-------- Data shown --------
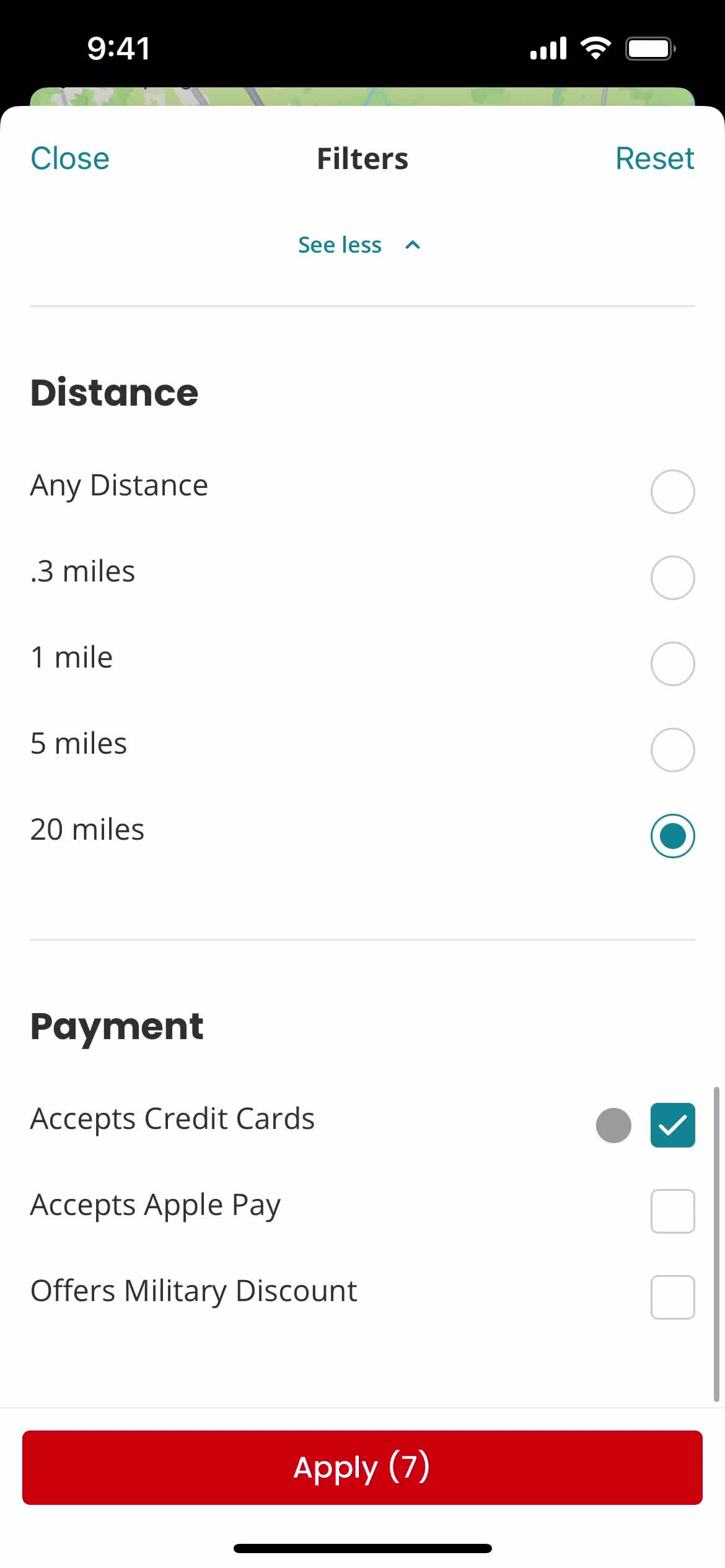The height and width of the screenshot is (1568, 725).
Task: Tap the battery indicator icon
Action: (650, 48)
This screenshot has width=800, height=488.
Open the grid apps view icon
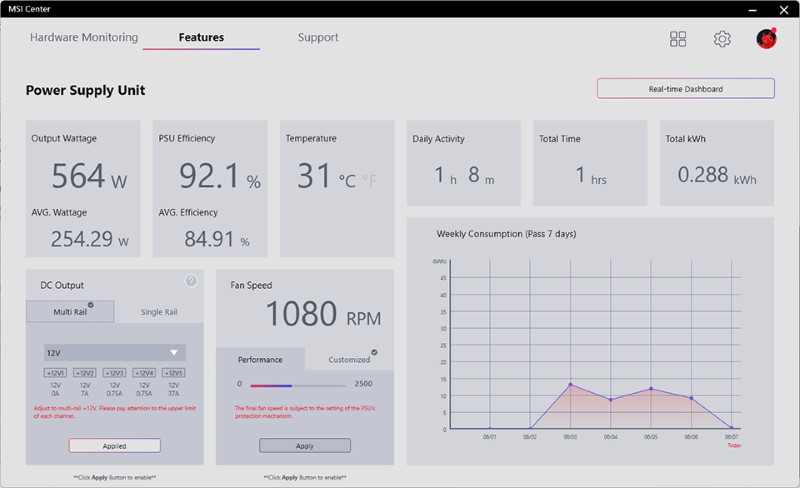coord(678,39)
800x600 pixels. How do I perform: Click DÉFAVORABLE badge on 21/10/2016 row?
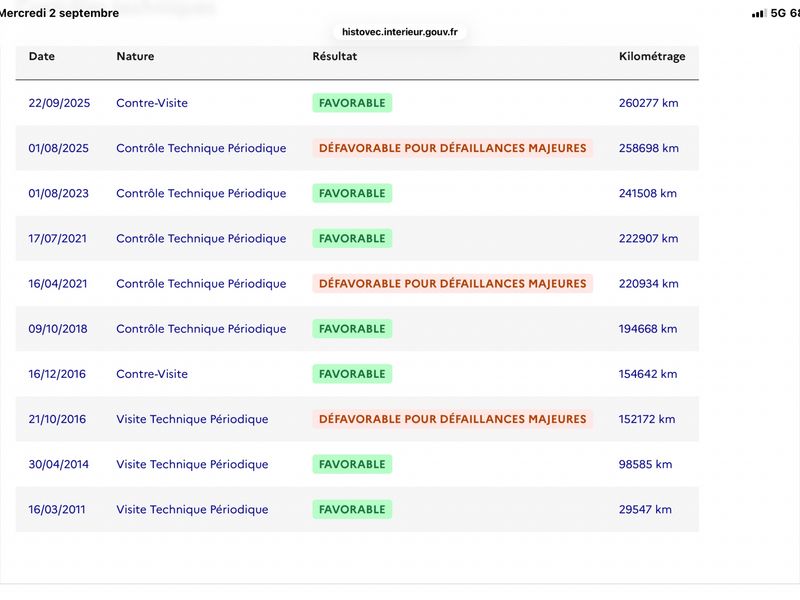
--------
• **Objective**: Convert every line of the entries above into a JSON list of strings, one string per line, skipping blank lines. Leave the pictures out.

• **Output for this task**:
[
  "The height and width of the screenshot is (1568, 725).",
  "Task: Tap the battery indicator icon",
  "Action: (650, 48)",
  "This screenshot has width=800, height=488.",
  "Open the grid apps view icon",
  "coord(678,39)",
  "800x600 pixels. How do I perform: Click DÉFAVORABLE badge on 21/10/2016 row?"
]